Stored records:
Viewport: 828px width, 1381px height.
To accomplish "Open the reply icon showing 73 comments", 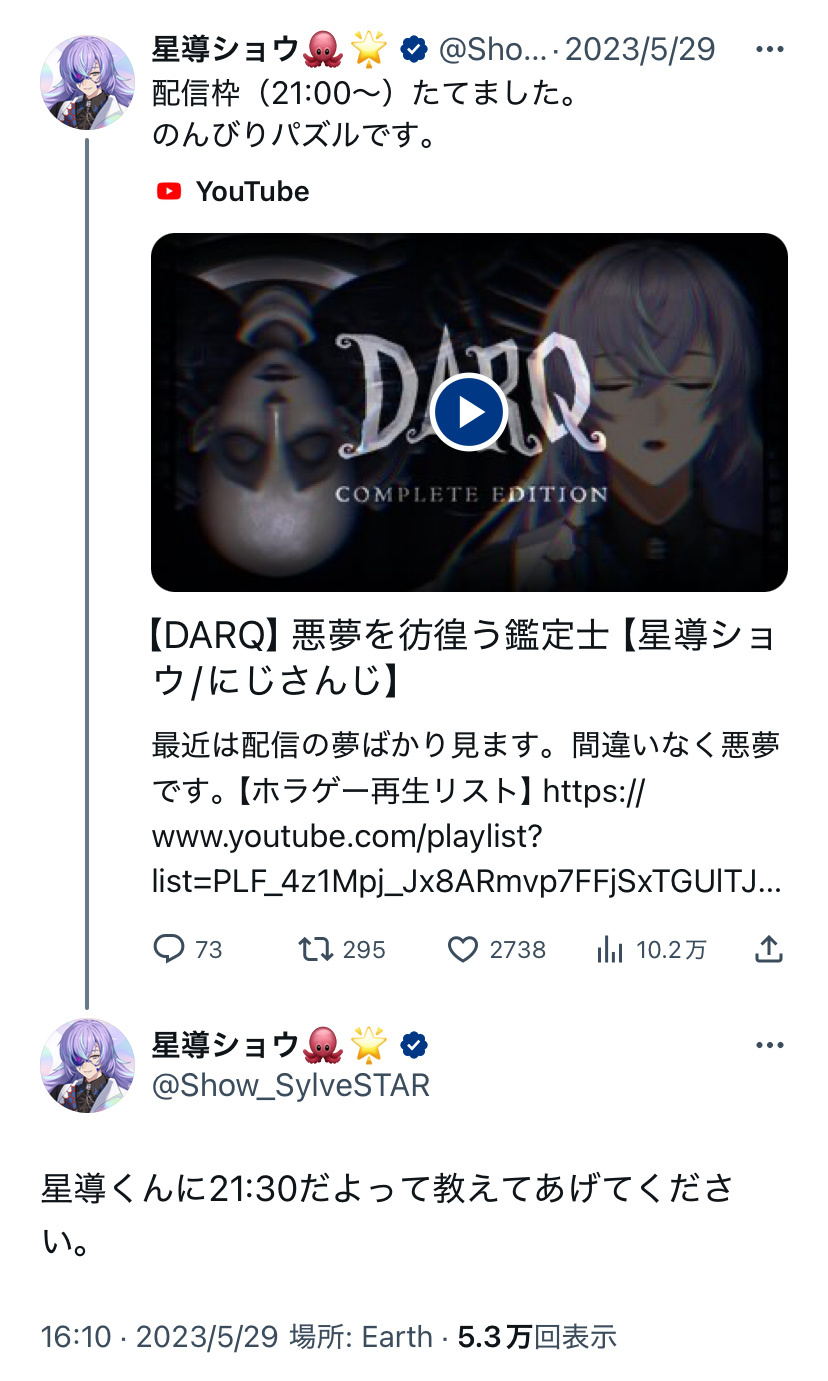I will tap(168, 948).
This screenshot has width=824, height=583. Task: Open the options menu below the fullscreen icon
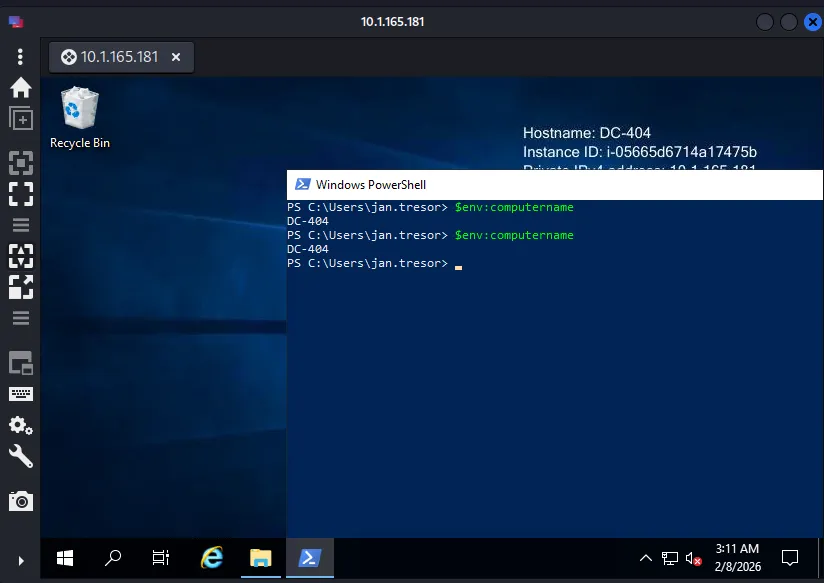tap(20, 225)
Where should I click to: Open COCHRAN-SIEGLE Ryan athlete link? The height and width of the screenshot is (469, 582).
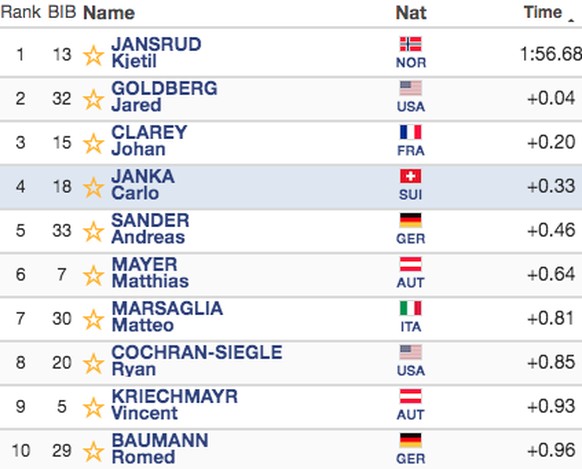(197, 361)
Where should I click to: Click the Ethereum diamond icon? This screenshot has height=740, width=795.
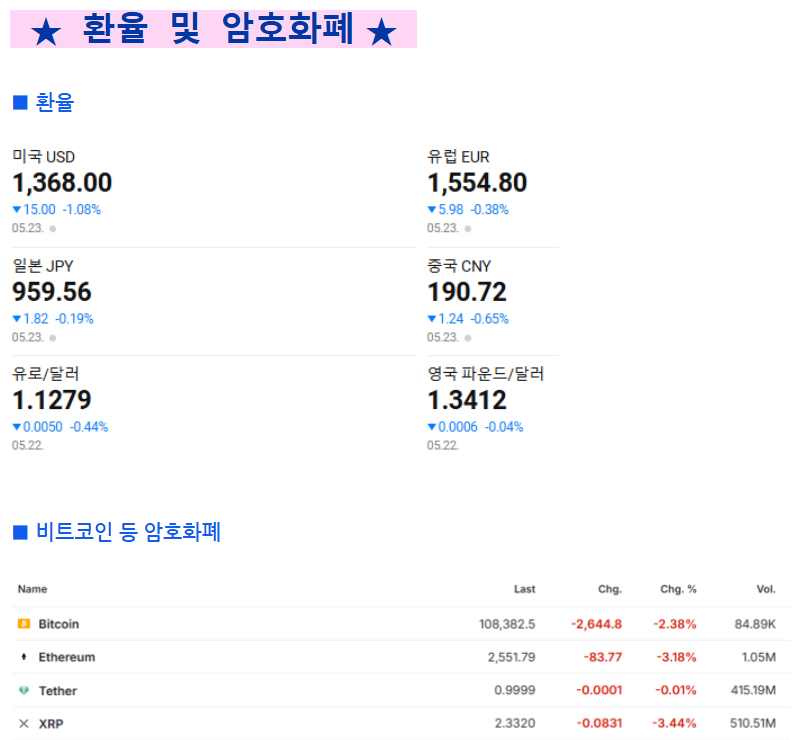point(24,657)
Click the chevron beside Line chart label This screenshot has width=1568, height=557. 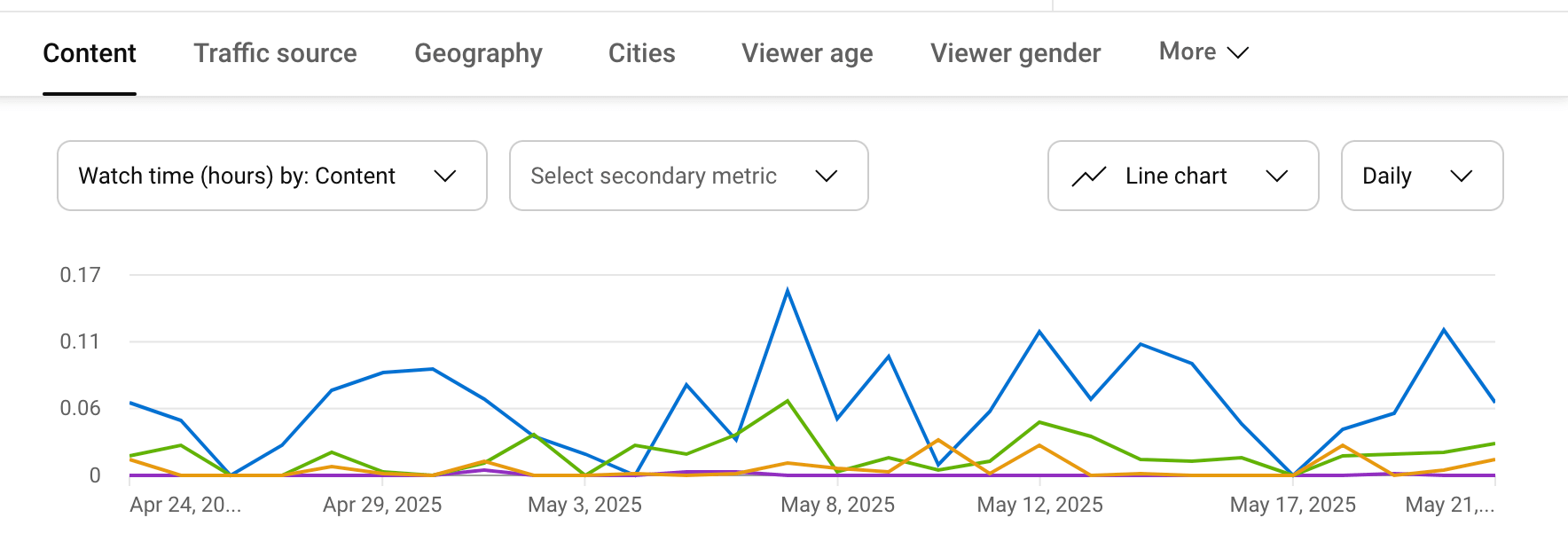coord(1277,176)
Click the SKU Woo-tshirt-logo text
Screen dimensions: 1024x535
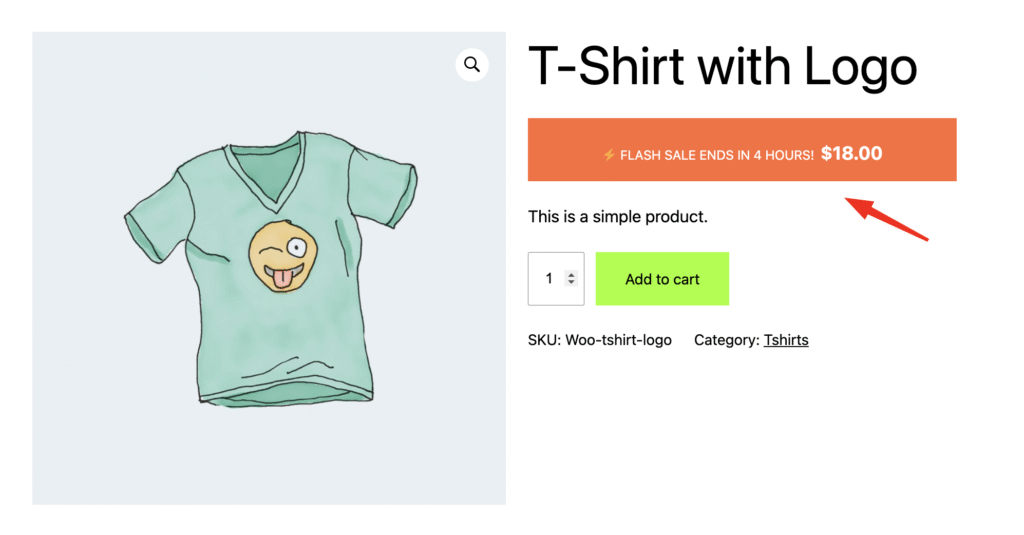point(601,340)
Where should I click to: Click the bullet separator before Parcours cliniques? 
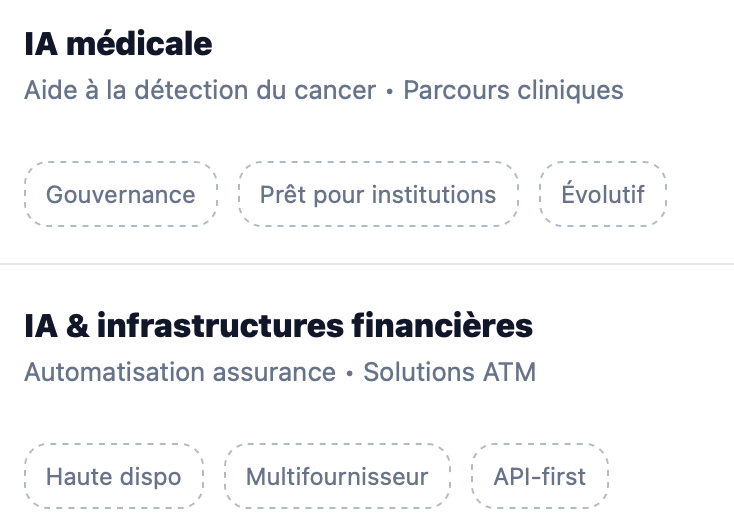(390, 92)
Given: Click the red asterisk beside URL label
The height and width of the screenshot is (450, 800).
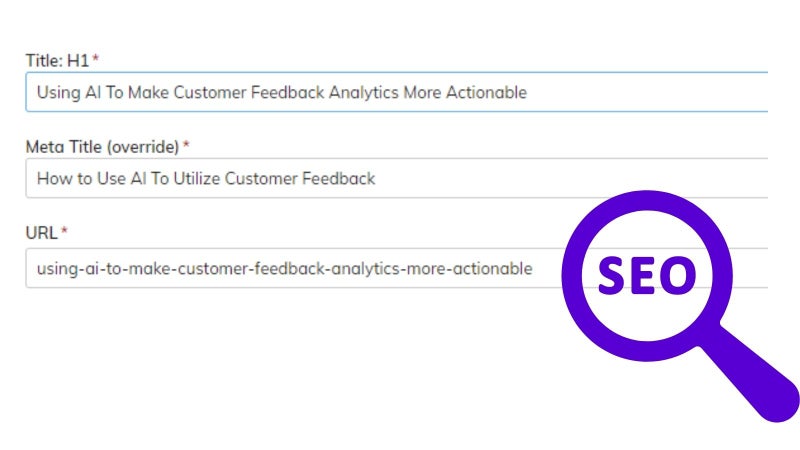Looking at the screenshot, I should (x=64, y=231).
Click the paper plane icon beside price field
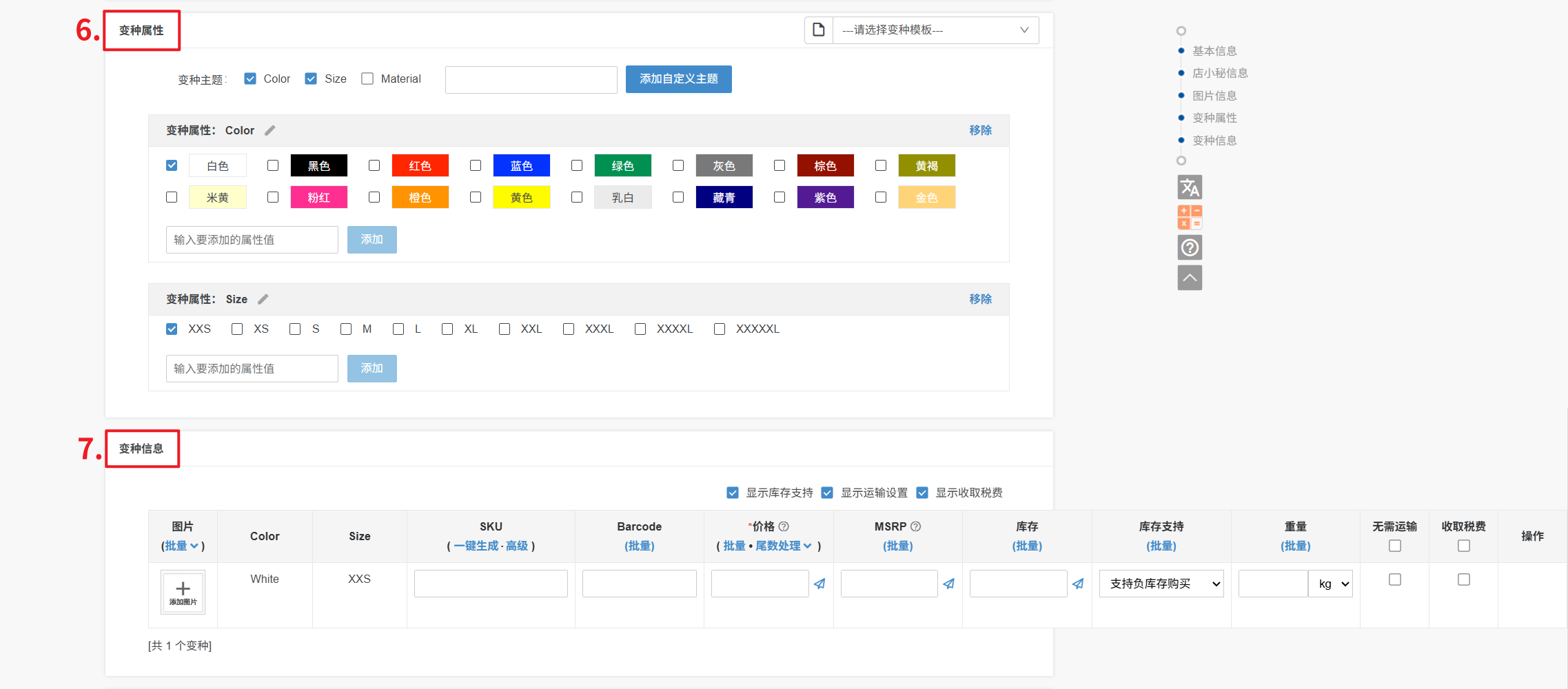This screenshot has height=689, width=1568. pos(819,584)
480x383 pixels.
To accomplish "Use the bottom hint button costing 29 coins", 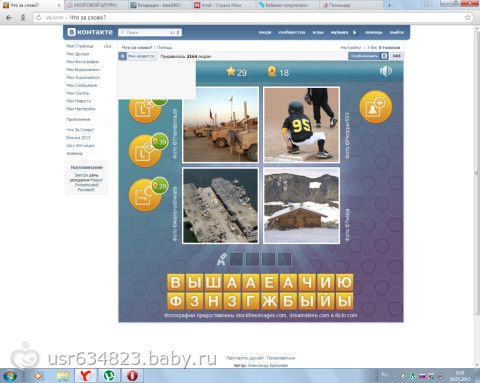I will pyautogui.click(x=145, y=195).
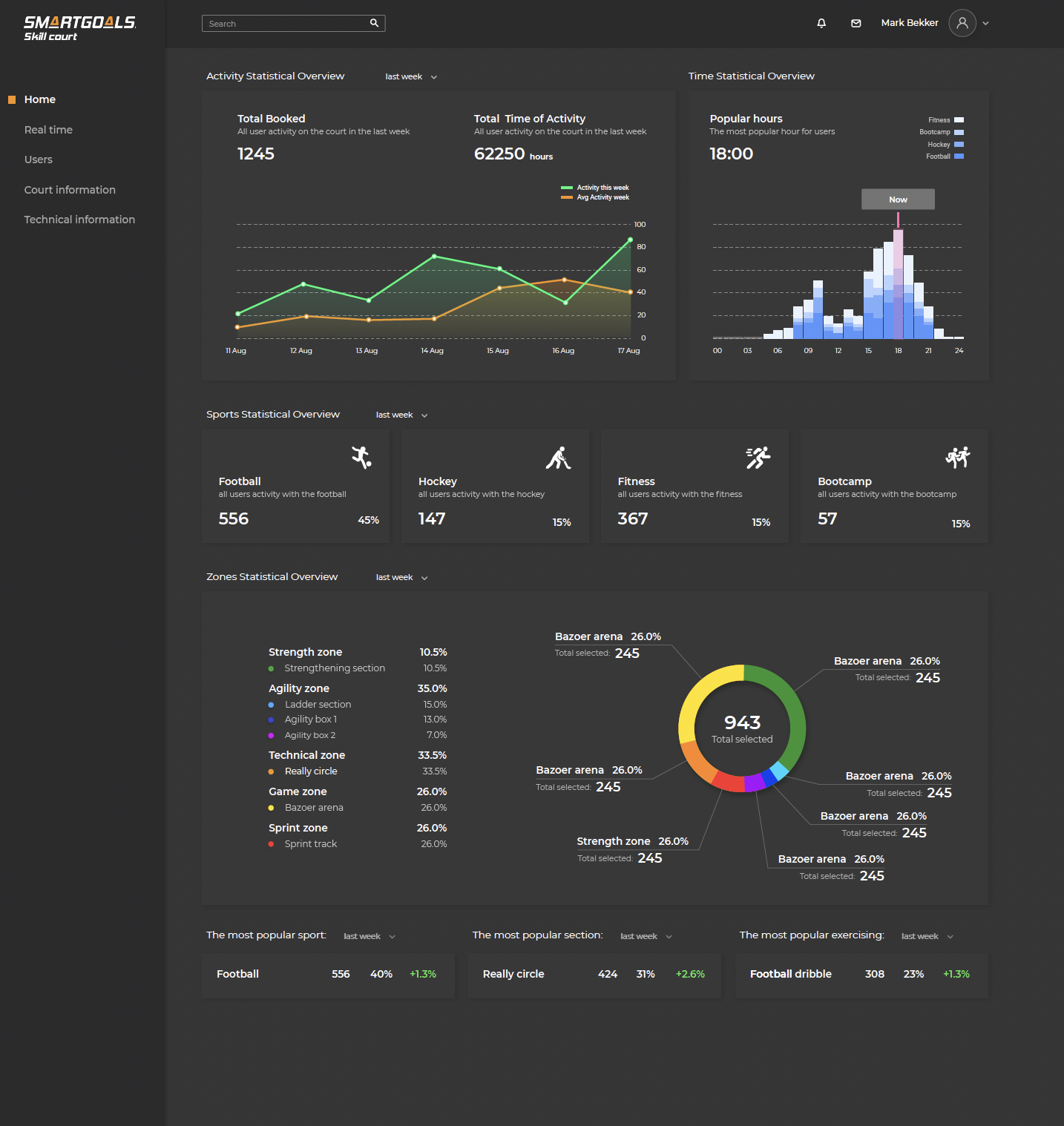Open the Court information section
This screenshot has height=1126, width=1064.
click(x=70, y=190)
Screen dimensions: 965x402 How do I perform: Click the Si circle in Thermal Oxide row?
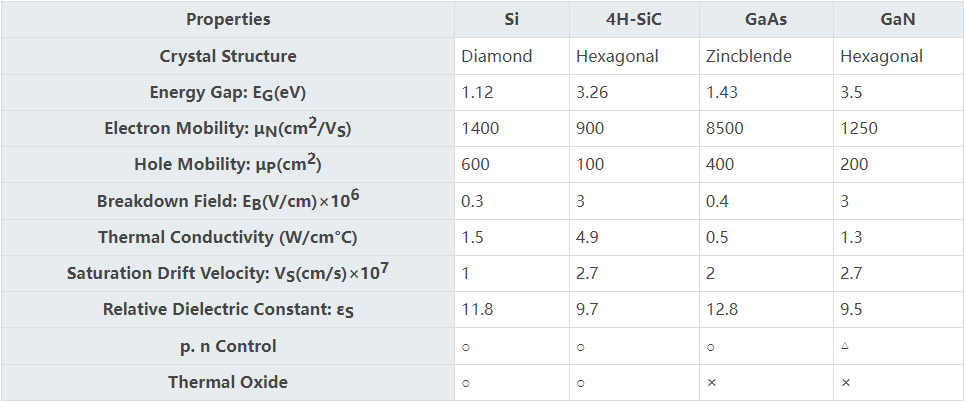tap(466, 383)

◆ **Exercise**: Please copy the lines above exactly, starting at the line that holds "Where should I click to: Click the bullet" and ending at the line that holds "480x383 pixels."; include both, but no pictures.

◆ **Output**:
Where should I click to: Click the bullet separator before Parcours cliniques? 
(390, 92)
Given: Click the red asterisk beside URL label
The height and width of the screenshot is (450, 800).
Looking at the screenshot, I should (x=64, y=231).
Click the paper plane icon beside price field
This screenshot has height=689, width=1568. pos(819,584)
480x383 pixels.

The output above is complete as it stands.